I took a drink from the flask.
With all my love, Isabella.
A
voice inside told me to get out of there, go back home to all that love,
preserve myself. But the voice was faint, drowned by alcohol. Yes, I wanted
that love, but I wanted more. I wanted that other world now, the world of
speed, the world with no history and no conscience. I got my gloves from the
trunk and put them on.
Down the sidewalk, through the gate, along the stepping-stone walkway,
around the corner of the house and onto the patio. The same half moonlight of
the night before, a fraction, gradient brighter, maybe.
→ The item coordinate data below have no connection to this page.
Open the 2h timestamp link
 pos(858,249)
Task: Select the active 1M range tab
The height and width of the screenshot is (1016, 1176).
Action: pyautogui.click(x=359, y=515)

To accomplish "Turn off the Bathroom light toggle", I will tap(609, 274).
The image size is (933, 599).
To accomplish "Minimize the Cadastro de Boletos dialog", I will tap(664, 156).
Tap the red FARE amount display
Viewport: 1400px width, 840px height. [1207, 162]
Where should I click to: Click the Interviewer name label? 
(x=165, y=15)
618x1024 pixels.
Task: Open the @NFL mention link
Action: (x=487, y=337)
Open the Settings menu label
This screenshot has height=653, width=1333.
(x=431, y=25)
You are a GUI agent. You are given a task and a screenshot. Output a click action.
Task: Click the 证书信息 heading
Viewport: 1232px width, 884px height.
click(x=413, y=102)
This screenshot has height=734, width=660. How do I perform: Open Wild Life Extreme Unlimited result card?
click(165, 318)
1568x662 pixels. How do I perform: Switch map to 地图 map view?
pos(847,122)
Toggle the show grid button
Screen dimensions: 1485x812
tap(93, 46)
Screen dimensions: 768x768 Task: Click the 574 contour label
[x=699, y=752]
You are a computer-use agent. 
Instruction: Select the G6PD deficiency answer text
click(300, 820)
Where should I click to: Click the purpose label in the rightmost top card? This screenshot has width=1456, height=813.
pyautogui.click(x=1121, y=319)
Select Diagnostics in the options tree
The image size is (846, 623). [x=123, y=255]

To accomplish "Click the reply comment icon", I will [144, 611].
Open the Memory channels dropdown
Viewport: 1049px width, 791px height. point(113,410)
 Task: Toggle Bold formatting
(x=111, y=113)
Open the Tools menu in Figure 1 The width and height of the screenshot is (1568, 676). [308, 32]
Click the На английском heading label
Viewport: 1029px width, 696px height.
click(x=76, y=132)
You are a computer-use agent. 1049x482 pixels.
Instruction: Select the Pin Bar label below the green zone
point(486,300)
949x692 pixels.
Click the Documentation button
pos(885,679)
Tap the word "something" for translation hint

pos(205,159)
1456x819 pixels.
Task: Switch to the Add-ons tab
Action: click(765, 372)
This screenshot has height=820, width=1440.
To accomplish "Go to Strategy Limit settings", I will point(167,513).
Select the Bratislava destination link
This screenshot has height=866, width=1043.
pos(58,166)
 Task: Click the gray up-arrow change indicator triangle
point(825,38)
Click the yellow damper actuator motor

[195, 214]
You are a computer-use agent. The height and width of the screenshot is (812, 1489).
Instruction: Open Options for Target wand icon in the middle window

The glass door was shut and the screen door was pulled tight. I put my
finger to the mesh—the flap gave, then closed
But neither was locked. Because you can't lock them from the outside, I
thought, because whoever has been here since last night didn't want to be seen
going out the front. Reuben?''
I slid open the doors and stepped in. I went to the stairway and
climbed. On the landing, I stopped for a moment to receive whatever silent
messages the house might be sending. A voice told me again to leave. I crushed
that voice by walking straight to Amber's bedroom door. I felt the vein
pounding in my fore head. I reached inside and flipped on the light.
The bed was made up.
The walls and mirror were clean.
There was a throw rug where I had last seen Amber.
Amber was gone.
Something from hell welled up inside me, rode along with my blood. I
felt a tremendous withering—as if my cells were trying to retreat, shrink,
cover themselves. I could smell something strong, and it took me just a second
to realize what it was Fresh paint.
I stood beside the new rug, knelt down, and lifted. A stain very faint,
so faint that it vanished when I stepped away and looked from another angle.
Was it just a shadow? I arranged the rug over it—just as it had been.
I realized I was scarcely breathing. In the bathroom, I turned on the
light to look in the mirror at my own sweating yellow face. The eyes belonged
to someone I'd never met and wouldn't want to.
That was when the door slammed shut behind me and I felt the hard steel
of a gun barrel jammed into the base of my skull.
"Turn around. Real slow."
I knew the voice. It went with the face. My forehead felt as if it were
ready to explode. I turned very slowly, open hands edging up. "Hello,
Marty," I said.
"Monroe."
Martin Parish's face looked worse than mine did. His breath smelled like
gin. He was wearing a pair of underpants and that was all.
"Nice outfit," I said.
"You're under arrest for, for, uh..."
"For what, Marty? Put down the gun."
"Breaking and..."
I reached up and, purely on speculation, cupped the gun barrel away from
my face and walked past Marty Parish, back into the bedroom. When I turned to
look, Marty was standing in front of the mirror, hands to his side, shoulders
slumped, and an expression of absolute bewilderment on his face.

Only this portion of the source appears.